In 2014, Martin joined the Roosters' NRL squad but did not make his first grade debut, spending the season playing for their feeder club, the Newtown Jets. The following November, Martin returned to North Queensland, joining the newly formed Intrust Super Cup team, the Townsville Blackhawks.

===Canterbury-Bankstown Bulldogs===
On 14 September 2016, Martin signed a two-year deal with the Canterbury-Bankstown Bulldogs. Martin spent 2017 playing for the Bulldogs NSW Cup team.

After showing good form for the Canterbury NSW Cup team, Martin finally had the chance to make his NRL debut at 25 years old. In round 9 of the 2018 NRL season, Martin made his NRL debut for the Canterbury-Bankstown Bulldogs against the Brisbane Broncos, starting at second-row and scoring a try with his first ever touch in Canterbury's last-second 22-20 loss at Suncorp Stadium.

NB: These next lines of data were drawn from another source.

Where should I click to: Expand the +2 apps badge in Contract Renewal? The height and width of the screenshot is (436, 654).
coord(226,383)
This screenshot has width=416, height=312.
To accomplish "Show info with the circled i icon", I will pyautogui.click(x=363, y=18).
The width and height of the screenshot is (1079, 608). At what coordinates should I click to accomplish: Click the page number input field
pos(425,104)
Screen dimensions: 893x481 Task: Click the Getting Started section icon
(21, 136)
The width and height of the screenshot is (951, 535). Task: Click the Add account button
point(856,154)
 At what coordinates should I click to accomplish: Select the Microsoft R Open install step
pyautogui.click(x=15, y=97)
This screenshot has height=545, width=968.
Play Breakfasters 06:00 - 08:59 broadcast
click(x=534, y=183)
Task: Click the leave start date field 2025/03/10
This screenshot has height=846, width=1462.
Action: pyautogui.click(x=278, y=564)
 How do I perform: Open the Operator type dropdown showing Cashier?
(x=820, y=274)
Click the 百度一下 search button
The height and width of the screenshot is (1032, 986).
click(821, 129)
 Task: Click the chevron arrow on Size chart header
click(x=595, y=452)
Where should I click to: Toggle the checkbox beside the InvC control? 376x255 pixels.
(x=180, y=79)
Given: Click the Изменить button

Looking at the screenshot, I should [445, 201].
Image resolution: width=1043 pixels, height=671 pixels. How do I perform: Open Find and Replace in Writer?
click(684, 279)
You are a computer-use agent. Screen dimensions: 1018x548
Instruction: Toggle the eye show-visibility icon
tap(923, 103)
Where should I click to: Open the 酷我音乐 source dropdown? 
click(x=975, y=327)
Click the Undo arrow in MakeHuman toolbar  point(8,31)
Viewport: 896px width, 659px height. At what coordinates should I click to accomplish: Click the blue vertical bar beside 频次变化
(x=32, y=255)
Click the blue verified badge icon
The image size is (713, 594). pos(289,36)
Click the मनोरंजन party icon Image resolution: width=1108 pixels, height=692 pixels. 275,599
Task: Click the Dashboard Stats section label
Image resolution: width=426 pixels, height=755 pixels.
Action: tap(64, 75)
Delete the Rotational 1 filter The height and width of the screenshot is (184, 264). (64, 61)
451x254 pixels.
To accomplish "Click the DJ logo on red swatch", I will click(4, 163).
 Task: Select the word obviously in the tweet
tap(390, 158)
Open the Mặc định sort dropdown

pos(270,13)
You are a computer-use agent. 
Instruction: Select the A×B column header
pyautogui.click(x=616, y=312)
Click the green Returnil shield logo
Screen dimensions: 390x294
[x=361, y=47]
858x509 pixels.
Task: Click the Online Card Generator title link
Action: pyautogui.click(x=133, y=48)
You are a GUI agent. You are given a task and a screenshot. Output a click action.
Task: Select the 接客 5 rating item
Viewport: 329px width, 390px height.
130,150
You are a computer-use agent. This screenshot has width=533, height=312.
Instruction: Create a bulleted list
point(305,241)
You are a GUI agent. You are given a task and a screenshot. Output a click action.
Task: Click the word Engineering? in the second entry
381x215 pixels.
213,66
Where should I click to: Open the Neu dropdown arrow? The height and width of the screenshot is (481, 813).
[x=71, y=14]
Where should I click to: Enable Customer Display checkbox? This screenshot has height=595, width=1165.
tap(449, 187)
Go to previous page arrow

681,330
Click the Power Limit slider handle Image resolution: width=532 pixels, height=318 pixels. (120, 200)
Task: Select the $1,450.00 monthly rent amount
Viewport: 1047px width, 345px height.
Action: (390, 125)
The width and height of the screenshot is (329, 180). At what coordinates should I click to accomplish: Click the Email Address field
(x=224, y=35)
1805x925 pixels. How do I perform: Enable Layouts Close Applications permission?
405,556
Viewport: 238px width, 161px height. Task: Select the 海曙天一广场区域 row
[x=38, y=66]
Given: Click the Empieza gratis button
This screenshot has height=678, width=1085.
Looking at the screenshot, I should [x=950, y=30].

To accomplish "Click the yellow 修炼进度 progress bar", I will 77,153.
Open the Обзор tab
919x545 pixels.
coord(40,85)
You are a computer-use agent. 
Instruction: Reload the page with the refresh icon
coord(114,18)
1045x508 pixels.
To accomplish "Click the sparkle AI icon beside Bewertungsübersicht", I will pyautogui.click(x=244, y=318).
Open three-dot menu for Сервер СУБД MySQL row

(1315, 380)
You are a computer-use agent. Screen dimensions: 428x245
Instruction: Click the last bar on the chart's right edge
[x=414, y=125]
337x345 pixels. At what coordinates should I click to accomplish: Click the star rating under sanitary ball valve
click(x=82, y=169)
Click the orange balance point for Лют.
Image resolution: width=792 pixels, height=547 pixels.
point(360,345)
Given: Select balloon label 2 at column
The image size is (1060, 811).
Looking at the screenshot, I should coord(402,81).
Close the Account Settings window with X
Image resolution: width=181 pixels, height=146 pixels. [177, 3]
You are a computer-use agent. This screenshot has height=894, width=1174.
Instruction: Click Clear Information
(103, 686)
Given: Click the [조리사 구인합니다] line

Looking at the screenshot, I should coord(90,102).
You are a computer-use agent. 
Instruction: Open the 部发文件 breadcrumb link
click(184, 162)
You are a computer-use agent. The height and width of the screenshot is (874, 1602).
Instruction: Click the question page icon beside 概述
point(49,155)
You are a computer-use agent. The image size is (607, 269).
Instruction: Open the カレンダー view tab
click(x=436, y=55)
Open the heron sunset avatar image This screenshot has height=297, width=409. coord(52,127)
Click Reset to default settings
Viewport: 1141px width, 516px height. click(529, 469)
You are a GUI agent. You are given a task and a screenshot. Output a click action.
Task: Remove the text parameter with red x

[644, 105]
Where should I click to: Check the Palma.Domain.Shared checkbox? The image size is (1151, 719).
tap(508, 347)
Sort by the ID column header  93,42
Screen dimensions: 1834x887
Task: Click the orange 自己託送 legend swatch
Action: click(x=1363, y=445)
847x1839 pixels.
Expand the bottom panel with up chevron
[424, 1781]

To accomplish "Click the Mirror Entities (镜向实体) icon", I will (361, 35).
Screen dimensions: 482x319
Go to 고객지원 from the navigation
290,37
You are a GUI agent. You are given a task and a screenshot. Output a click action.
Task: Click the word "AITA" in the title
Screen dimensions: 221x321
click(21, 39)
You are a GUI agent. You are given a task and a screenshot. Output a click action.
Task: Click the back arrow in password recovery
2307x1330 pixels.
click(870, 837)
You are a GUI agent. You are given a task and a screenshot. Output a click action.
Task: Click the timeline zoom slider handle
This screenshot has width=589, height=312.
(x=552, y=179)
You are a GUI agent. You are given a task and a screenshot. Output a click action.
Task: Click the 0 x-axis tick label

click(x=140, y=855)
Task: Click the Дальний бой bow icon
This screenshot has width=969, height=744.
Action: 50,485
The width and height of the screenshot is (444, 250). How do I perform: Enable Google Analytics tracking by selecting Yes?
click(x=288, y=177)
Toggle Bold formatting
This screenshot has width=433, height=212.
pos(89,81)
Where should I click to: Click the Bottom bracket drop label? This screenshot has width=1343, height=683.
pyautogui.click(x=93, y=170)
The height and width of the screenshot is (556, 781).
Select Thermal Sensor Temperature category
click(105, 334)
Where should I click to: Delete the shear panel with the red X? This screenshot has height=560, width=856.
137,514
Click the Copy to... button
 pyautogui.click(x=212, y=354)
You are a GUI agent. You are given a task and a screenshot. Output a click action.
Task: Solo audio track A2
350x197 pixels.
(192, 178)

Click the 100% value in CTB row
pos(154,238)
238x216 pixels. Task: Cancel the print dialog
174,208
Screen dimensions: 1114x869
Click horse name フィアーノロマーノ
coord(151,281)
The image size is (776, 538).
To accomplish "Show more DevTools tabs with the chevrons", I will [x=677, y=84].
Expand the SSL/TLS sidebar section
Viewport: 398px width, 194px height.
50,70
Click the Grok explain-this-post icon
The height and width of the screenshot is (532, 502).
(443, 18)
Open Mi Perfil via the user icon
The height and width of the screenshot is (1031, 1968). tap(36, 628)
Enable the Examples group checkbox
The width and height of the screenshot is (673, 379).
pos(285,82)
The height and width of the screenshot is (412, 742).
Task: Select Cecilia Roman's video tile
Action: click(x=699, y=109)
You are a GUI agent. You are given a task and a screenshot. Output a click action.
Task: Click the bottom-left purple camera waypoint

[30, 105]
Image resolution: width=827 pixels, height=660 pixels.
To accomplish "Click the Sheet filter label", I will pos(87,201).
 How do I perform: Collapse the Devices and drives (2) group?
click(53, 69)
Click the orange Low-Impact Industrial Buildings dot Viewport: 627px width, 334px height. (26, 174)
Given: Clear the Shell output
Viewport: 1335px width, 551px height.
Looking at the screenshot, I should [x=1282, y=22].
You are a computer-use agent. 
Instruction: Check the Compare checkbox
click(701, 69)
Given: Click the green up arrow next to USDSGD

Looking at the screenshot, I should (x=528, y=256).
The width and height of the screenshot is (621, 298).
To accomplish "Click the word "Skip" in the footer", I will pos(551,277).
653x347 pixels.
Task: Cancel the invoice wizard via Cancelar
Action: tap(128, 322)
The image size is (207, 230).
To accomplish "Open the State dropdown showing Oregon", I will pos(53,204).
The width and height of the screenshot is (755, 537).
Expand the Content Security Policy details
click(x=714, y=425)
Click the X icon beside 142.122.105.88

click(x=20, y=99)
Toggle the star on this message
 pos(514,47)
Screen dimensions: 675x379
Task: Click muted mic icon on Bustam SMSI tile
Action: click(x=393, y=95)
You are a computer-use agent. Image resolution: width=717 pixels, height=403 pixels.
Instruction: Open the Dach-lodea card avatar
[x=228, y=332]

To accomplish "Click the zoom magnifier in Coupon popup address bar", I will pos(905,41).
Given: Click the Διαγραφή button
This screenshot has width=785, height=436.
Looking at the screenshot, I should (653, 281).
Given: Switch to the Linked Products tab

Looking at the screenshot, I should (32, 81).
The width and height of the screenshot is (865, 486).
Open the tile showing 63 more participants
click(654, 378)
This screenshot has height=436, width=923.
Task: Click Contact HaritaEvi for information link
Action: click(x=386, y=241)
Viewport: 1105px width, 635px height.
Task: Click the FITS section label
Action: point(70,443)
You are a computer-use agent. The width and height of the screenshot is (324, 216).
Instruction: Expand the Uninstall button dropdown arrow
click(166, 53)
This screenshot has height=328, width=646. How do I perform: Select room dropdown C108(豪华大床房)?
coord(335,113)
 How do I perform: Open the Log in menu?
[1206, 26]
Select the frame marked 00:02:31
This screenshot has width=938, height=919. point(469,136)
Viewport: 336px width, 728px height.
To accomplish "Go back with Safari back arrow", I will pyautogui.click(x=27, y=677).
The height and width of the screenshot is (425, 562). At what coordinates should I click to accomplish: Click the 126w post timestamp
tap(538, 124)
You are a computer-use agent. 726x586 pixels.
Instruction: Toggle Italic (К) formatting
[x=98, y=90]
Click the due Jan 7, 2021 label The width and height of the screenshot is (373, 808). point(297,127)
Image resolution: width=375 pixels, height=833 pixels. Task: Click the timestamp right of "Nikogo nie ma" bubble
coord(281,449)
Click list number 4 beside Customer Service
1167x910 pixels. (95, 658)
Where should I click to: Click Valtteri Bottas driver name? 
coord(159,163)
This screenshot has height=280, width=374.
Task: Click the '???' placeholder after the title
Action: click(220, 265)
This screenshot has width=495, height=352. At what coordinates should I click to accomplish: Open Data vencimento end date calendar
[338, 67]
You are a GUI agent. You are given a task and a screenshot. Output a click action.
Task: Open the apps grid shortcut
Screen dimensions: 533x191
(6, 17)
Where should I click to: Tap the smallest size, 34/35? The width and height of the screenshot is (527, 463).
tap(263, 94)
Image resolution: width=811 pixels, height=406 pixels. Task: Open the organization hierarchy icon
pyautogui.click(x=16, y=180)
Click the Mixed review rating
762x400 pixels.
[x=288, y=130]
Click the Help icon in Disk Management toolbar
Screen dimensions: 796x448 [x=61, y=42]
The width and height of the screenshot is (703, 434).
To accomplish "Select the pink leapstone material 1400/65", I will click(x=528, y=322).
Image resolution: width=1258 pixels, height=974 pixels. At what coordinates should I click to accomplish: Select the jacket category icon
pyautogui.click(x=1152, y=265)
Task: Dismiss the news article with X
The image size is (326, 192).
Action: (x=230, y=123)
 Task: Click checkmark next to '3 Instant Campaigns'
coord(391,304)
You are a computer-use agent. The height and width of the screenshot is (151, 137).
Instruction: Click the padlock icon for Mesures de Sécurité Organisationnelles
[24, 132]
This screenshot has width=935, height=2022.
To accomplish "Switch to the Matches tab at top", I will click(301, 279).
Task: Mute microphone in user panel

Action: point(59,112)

After the mid-season departure of Moses Mbye to the Wests Tigers while Martin was cementing a starting spot at second-row, Martin took over the goal kicking duties. In Canterbury's round 17 loss against the Canberra Raiders on 7 July 2018 at Belmore Oval, Martin became the first NRL player to score 24 points in a losing side, scoring three tries in the second half and kicking six goals in a match that ended 32-28 after Canterbury had initially led 28-14 with six minutes to full-time.

On 23 July 2018, Martin re-signed with Canterbury-Bankstown for a year to the end of the 2018 season. Before the club's round 23 match against the New Zealand Warriors, Martin made a four-second cameo for Canterbury's NSW Cup team against the North Sydney Bears, all because Martin played in seven matches for Canterbury's NSW Cup team before being elevated to first-grade but needed eight ISP appearances so he can play in the NSW Cup Finals series.

Martin finished his debut year in the NRL with him playing in 14 matches, scoring four tries and produced the greatest goalkicking for the season, converting 36 goals from 38 attempts at an 94.7% and being the highest point-scorer with 88 for the club in the 2018 NRL season.

As the Canterbury first-grade squad didn't make the finals, Martin continued to play for the club's NSW Cup team, being the Captain and helping them make it into the NSW Cup Grand Final. On 23 September 2018, Martin played at second-row in the Canterbury-Bankstown NSW Cup Grand Final against Newtown, kicking 3 goals in the 18-12 victory at Leichhardt Oval. In the following week, on 30 September 2018, Martin played at second-row in the State Championship Final against Queensland Cup winners the Redcliffe Dolphins, scoring the first try of the match and kicking five goals in the 42-18 win. On 17 December 2018, Martin was named in the emerging Queensland squad.

After being one of Canterbury's shining lights from last season, Martin was not selected for the squad in the first two matches of the 2019 NRL season. It was understood that Martin has fallen foul of the coaching staff after he returned to pre-season training carrying a little too much condition and speculation of concerns with his defence. Martin would return in Round 3 against the Wests Tigers for the demoted Raymond Faitala-Mariner, starting at lock and kicking three goals in Canterbury's 22-8 win at Campbelltown Stadium.

===Leeds Rhinos===
Martin requested a release from his Canterbury contract in June 2019 after falling out of favour with coach Dean Pay, and on 30 June, signed a two-and-a-half year deal to join English Super League club Leeds Rhinos with immediate effect.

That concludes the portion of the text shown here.